What's New with Elasticsearch Ingest Node in 6.5

By Jake Landis

Elasticsearch ingest node is a type of Elasticsearch node which can be used to process documents prior to indexing. Ingest nodes are part of the Elasticsearch cluster and have been available since the 5.0 release. Recently, the ingest node gained some new capabilities and in this blog we are going to highlight those changes.

Let’s start with a brief Ingest Node refresher.

The ingest node works by defining a pipeline, and then processors within that pipeline. There are about 30 supported processors and they are available via plugins or directly from Elasticsearch’s distribution.

For example, a simple pipeline that renames a field:

PUT _ingest/pipeline/renamer
{
  "description": "A pipeline to rename fields",
  "processors": [
    {
      "rename": {
        "field": "provider",
        "target_field": "cloud.provider"
      }
    }
  ]
}

A pipeline can have one or many processors which will be executed in the order in which they are defined. To use a pipeline simply add ?pipeline=<pipeline_name> to an index request to run the document through that pipeline.

PUT test/_doc/1?pipeline=renamer
{
  "provider": "aws",
  "source": "billing"
}

In this case the provider field has been renamed to cloud.provider

{
...
  "_source" : {
    "cloud" : {
      "provider" : "aws"
    },
    "source" : "billing"
  }
}

Perhaps the most exciting new capability for Ingest node is the introduction of conditional execution of a processor.

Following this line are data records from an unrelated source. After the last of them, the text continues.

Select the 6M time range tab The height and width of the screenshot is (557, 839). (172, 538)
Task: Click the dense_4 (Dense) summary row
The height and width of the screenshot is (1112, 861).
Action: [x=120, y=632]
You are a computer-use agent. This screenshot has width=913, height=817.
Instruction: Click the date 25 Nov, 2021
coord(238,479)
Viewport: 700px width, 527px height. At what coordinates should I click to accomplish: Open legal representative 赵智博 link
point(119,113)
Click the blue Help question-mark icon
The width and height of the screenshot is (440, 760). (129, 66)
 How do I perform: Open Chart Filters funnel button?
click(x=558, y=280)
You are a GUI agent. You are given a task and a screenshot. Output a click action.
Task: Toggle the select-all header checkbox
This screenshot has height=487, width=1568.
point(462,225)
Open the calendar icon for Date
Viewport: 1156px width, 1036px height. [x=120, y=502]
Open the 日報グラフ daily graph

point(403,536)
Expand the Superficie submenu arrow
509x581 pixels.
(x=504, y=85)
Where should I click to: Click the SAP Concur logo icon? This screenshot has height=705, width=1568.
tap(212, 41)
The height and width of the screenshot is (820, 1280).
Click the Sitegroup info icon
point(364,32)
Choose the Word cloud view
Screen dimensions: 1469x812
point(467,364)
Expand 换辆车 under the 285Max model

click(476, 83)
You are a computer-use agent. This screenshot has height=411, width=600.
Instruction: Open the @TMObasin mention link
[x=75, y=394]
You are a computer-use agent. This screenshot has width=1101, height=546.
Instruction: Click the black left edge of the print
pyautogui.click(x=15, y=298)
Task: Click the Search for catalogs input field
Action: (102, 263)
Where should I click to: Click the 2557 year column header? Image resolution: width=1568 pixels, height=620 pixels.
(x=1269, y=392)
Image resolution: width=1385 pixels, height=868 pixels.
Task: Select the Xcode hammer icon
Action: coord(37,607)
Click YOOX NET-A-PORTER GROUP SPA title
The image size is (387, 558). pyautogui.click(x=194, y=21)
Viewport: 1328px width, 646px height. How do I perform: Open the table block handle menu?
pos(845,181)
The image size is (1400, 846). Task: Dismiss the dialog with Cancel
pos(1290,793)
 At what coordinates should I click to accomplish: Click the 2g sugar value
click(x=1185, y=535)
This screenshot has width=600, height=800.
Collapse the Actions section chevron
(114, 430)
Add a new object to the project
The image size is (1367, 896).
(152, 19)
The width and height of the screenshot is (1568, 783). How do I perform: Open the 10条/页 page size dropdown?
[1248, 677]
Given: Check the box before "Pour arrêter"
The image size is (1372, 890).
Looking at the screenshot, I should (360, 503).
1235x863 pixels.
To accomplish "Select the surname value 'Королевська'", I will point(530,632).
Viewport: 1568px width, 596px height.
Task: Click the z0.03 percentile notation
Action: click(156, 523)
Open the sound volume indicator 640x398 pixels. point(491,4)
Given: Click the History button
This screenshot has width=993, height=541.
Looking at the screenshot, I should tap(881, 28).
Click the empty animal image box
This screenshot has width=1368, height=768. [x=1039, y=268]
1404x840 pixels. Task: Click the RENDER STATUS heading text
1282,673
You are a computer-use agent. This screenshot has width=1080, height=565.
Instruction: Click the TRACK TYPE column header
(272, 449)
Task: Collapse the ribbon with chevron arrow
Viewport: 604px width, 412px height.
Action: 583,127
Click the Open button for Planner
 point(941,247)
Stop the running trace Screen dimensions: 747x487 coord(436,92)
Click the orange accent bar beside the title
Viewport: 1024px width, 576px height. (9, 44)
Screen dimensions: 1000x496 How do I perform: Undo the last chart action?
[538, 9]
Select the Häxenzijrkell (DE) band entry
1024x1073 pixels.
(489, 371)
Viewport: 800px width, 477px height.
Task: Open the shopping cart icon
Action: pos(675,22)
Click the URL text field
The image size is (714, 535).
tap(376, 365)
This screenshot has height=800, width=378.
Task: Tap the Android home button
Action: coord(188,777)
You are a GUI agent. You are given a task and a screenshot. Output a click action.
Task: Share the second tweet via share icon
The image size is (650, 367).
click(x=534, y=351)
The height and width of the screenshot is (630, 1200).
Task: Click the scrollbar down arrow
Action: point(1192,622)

“if” - Conditional execution of a processor

Prior to 6.5, there was no way to skip a processor from running. Using ignore_failure, ignore_missing, or on_failure could be used in some cases as a workaround, but there was never an easy way to conditionally run or not run a processor in a pipeline.

In 6.5, every processor now has an optional if field that can be set to configure when a processor should be executed or not. The value of the if key is a Painless script running in the Ingest processor context that needs to evaluate to true or false.

For example, using the example above we can now conditionally rename provider to cloud.provider if the document has a field named source and it’s value is billing.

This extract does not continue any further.